* GIVEN PROBLEM *
Copy these lines out again, but swap in "Command" wherever "Instruction" appears, and leave everything else untouched.
━━━━━━━━━━━━━━━━━━━━━━━━━━━━━━
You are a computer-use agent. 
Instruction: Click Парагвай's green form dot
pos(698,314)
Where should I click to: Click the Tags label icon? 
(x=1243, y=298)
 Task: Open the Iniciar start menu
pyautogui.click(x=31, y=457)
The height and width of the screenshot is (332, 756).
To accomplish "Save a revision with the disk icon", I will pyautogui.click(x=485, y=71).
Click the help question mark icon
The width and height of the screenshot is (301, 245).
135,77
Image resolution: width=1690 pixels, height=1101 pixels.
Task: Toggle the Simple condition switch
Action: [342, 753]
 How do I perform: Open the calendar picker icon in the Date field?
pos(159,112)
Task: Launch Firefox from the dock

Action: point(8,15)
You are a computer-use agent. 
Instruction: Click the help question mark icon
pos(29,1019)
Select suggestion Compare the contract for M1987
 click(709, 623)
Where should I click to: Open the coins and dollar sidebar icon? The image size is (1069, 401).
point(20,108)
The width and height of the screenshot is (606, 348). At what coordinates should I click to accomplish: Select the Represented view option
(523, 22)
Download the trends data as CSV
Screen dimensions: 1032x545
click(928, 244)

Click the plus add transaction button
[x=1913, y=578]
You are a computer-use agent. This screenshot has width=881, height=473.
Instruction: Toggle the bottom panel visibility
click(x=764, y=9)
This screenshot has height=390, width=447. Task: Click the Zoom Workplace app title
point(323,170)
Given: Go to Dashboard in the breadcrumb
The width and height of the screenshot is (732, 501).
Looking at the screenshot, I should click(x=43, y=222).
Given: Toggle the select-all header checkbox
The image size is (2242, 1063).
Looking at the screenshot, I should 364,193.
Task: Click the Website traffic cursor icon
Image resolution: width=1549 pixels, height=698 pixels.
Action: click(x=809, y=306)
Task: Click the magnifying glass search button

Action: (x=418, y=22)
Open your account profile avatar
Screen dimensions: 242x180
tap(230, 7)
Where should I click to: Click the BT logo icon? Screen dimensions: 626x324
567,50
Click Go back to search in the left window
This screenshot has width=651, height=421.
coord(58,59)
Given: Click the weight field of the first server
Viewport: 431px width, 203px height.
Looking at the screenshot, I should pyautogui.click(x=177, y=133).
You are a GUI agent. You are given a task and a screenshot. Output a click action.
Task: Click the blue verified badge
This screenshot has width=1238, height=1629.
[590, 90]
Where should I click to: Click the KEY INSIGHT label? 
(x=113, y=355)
━━━━━━━━━━━━━━━━━━━━━━━━━━━━━━
* EXERCISE ANSWER *
You are a computer-use agent. 
Command: Click Парагвай's green form dot
pos(698,314)
Where should I click to: Click the Tags label icon? 
(x=1243, y=298)
 Task: Open the Iniciar start menu
pyautogui.click(x=31, y=457)
The height and width of the screenshot is (332, 756).
To accomplish "Save a revision with the disk icon", I will pyautogui.click(x=485, y=71).
Click the help question mark icon
The width and height of the screenshot is (301, 245).
135,77
Image resolution: width=1690 pixels, height=1101 pixels.
Task: Toggle the Simple condition switch
Action: [342, 753]
 How do I perform: Open the calendar picker icon in the Date field?
pos(159,112)
Task: Launch Firefox from the dock

Action: point(8,15)
You are a computer-use agent. 
Command: Click the help question mark icon
pos(29,1019)
Select suggestion Compare the contract for M1987
 click(709, 623)
Where should I click to: Open the coins and dollar sidebar icon? The image size is (1069, 401).
point(20,108)
The width and height of the screenshot is (606, 348). At what coordinates should I click to accomplish: Select the Represented view option
(523, 22)
Download the trends data as CSV
Screen dimensions: 1032x545
click(928, 244)

Click the plus add transaction button
[x=1913, y=578]
You are a computer-use agent. This screenshot has width=881, height=473.
Command: Toggle the bottom panel visibility
click(x=764, y=9)
This screenshot has height=390, width=447. Task: Click the Zoom Workplace app title
point(323,170)
Given: Go to Dashboard in the breadcrumb
The width and height of the screenshot is (732, 501).
Looking at the screenshot, I should click(x=43, y=222).
Given: Toggle the select-all header checkbox
The image size is (2242, 1063).
Looking at the screenshot, I should 364,193.
Task: Click the Website traffic cursor icon
Image resolution: width=1549 pixels, height=698 pixels.
Action: click(x=809, y=306)
Task: Click the magnifying glass search button

Action: (x=418, y=22)
Open your account profile avatar
Screen dimensions: 242x180
tap(230, 7)
Where should I click to: Click the BT logo icon? Screen dimensions: 626x324
567,50
Click Go back to search in the left window
This screenshot has width=651, height=421.
coord(58,59)
Given: Click the weight field of the first server
Viewport: 431px width, 203px height.
Looking at the screenshot, I should pyautogui.click(x=177, y=133).
You are a GUI agent. You are given a task and a screenshot. Output a click action.
Task: Click the blue verified badge
This screenshot has width=1238, height=1629.
[590, 90]
Where should I click to: Click the KEY INSIGHT label? 
(x=113, y=355)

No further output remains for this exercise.